Keeping Your Cool Workbook Description

The treatment workbook, Keeping Your Cool, integrates five of the most often utilized cognitive-behavioral intervention techniques for use with acting out children and adolescents into a structured, yet flexible, intervention regimen. There is also an accompanying video, “Keeping Your Cool”: The anger management video that can be directly employed in therapy sessions where models educate the client (and parents) about the nature of anger and teach the client the specific anger management skills. Such a prevention program can be utilized as a primary or secondary intervention strategy in groups or individually. In fact, The American Psychological Association Response to Violence in Youth Project indicated that “primary prevention programs that promote social and cognitive skills seem to have the greatest impact on attitudes about violent behavior among children and youth” and “secondary prevention programs that focus on improving individual affective, cognitive, and behavioral skills… offer promise of interrupting the path toward violence for high-risk or predelinquent youth”. The Keeping Your Cool workbooks have integrated a number of these empirically-supported procedures into a psychoeducational workbook format -- verbal self instructions, relaxation training, problem solving, assertion training, and humor.
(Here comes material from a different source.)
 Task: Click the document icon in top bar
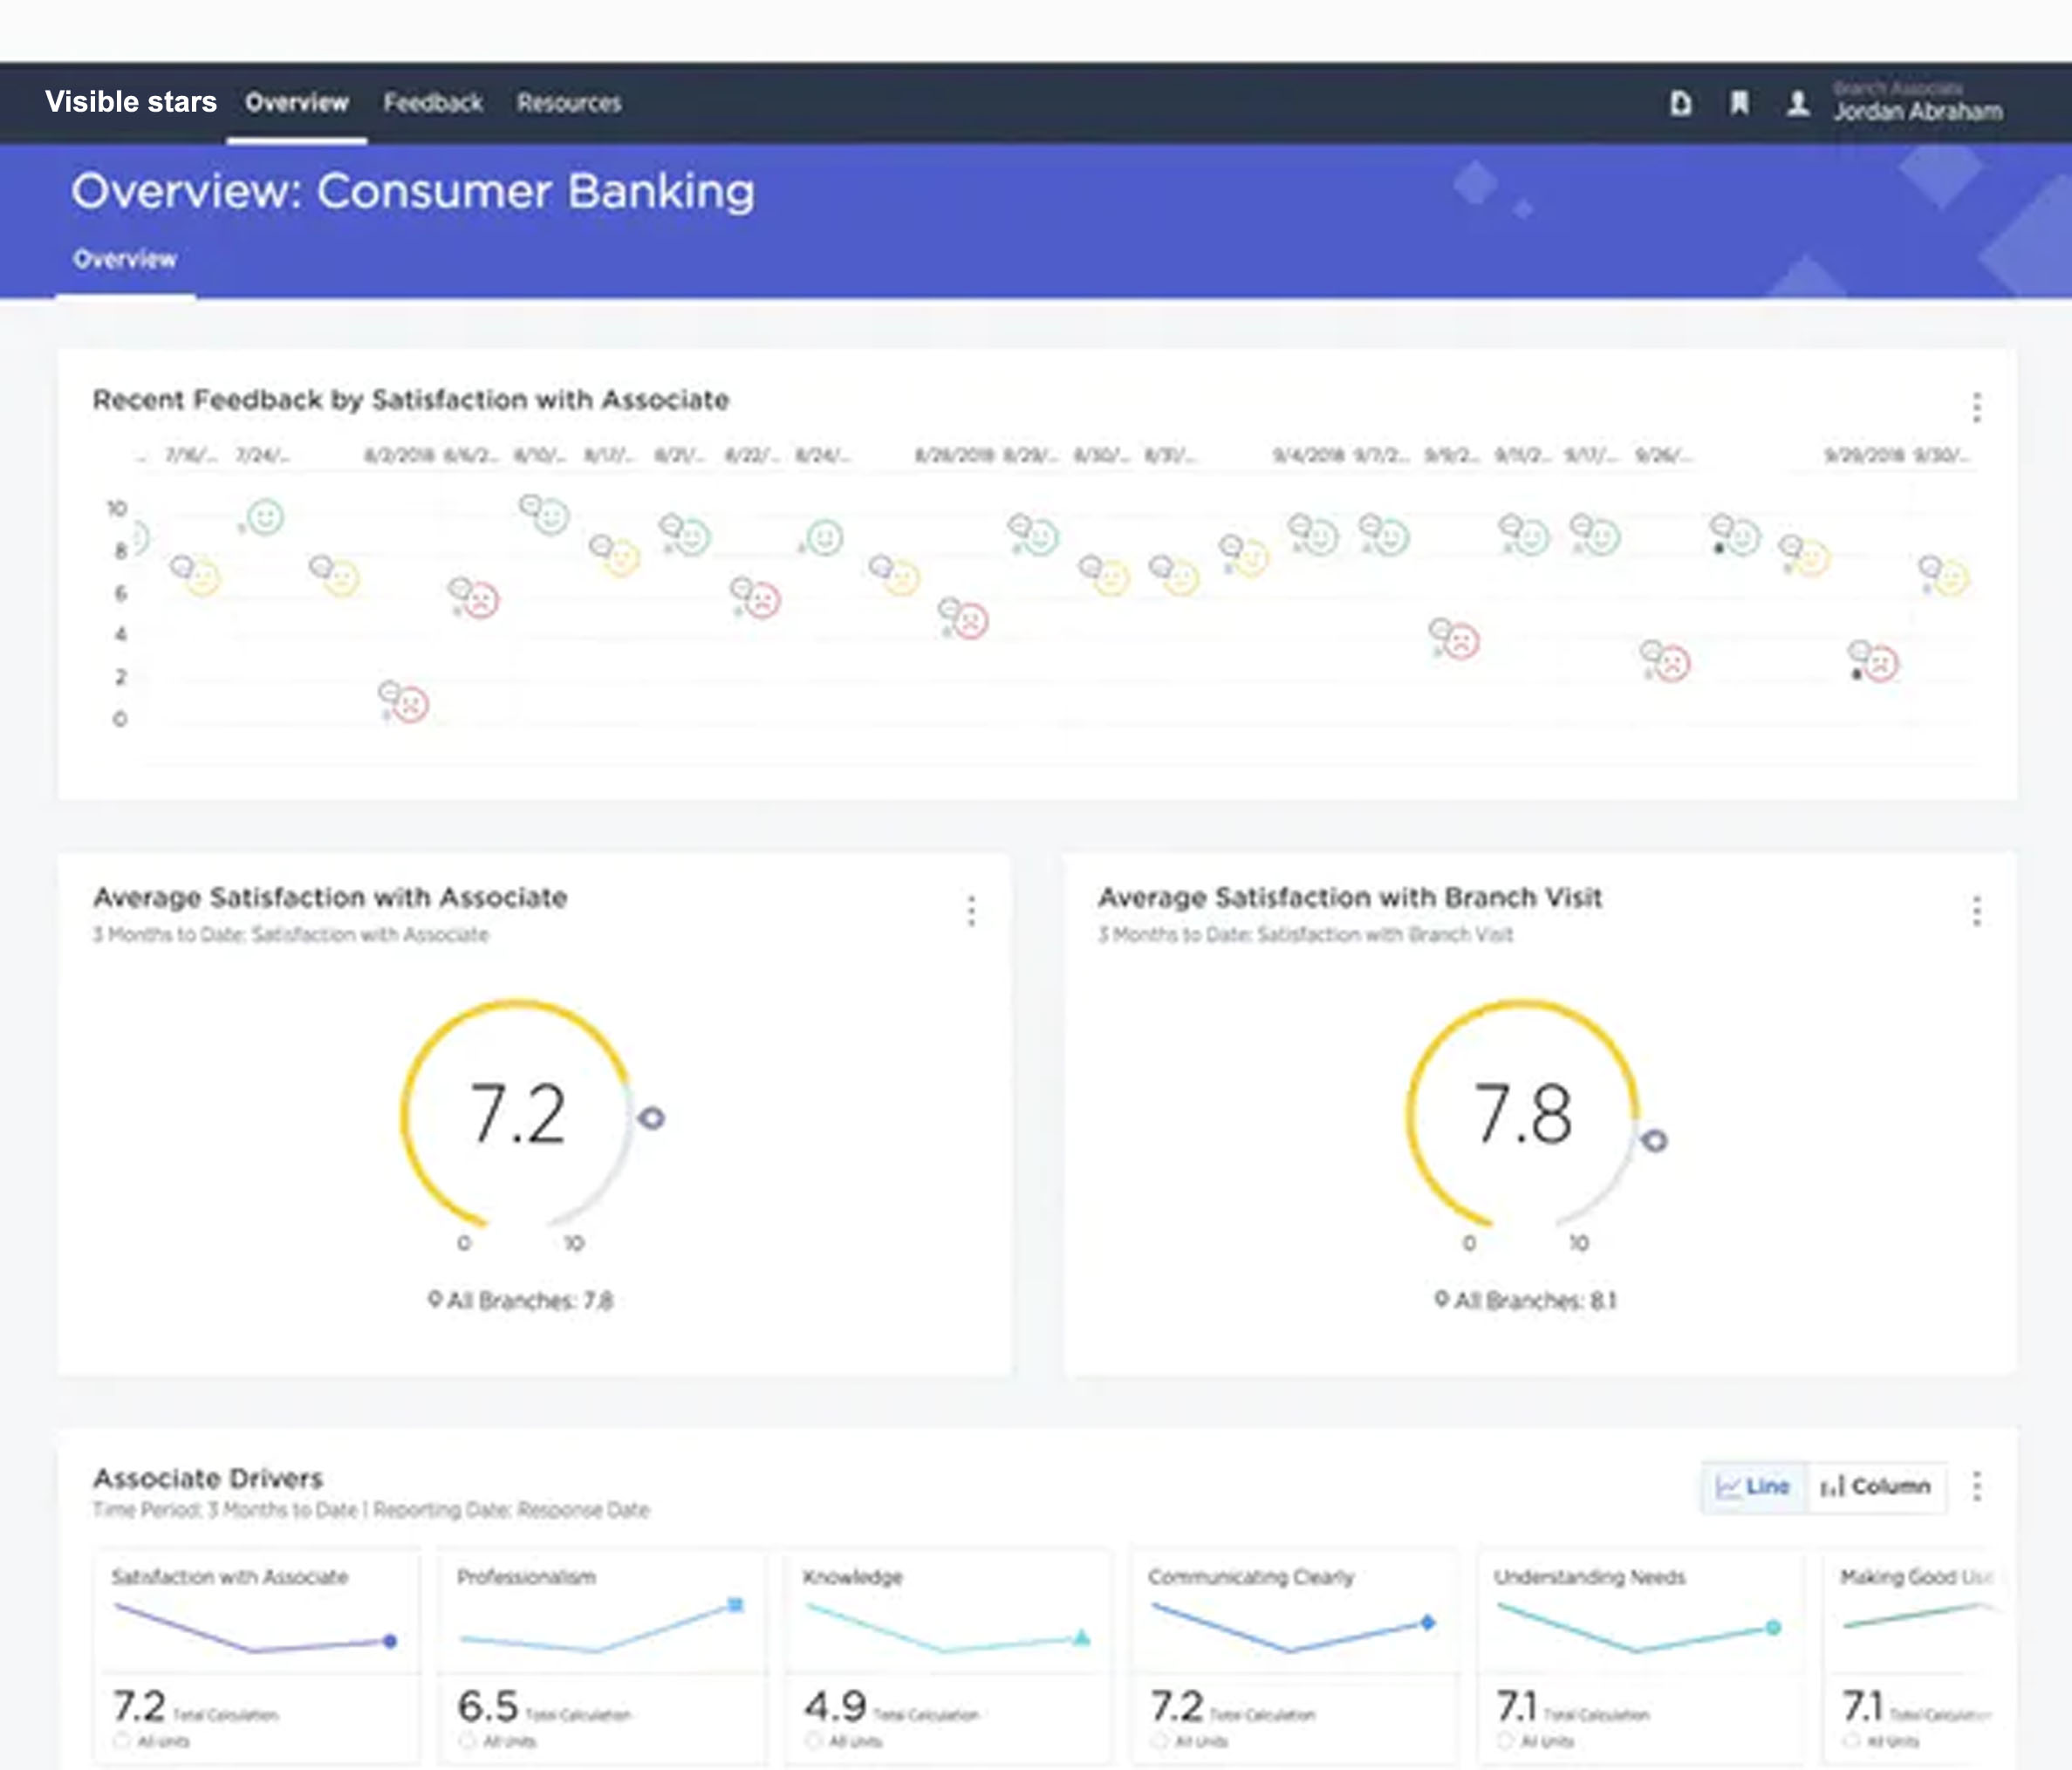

These particular procedures were selected because of their individually demonstrated usefulness and their theoretical consistency within the cognitive-behavior model of anger management.

Children’s Inventory of Anger (ChIA)

Self-report symptom inventories have a long history in the assessment of psychological disorders in both adults and children.  These tools are used to administer, economical, and readily analyzable.  The Children’s Inventory of Anger (ChIA) continues the tradition of self-report measures of anger in children.  It was initially established over 30 years ago with the development of the instrument (their referred to as the CIA) in 1978.  With only 39 items, the ChIA takes about 10-15 minutes to administer and are very easy to read for youngsters with at least a 3rd grade reading ability.  Because the administration, scoring, and interpretation do not require much time, the ChIA should prove useful in situations where a quick, routine assessment of a younger’s anger problems is required.  The ChIA is easily scored in that the AutoScore consists of a sealed “packet” that contains several inner sheets with a detachable cover page that presents directions for the examinee.  Item responses are given on 4-point Likert scale and each numerical choice on the scale associated with the Pictorial representation.  In addition to a total score, the ChIA yields an inconsistent validity index (INC) and four subscale scores covering four different areas might lead to an anger response in youngsters:  frustration, physical aggression, peer relationships, and authority relations.  ChIA results are presented as age-stratified standard scores based on a nationally representative sample of 1604 youngsters,  It is appropriate for children and adolescents ages 6 through 16 (grades 1-11). 

Although the ChIA is not designed to replace clinical diagnosis, it is useful both as a screening tool to identify children for further evaluation and as the source of additional detailed information in the context of a thorough, multi-faceted clinical assessment.  Because it is designed to measure subjective state of anger, the ChIA can be a useful supplement to treatment planning and to evaluating change in the experience of anger over time.  As such, it can be used as part of a routine screening in a number of situations, in schools, classrooms, in-patient and out-patient clinics, residential treatment centers, juvenile detention centers, and private practice offices.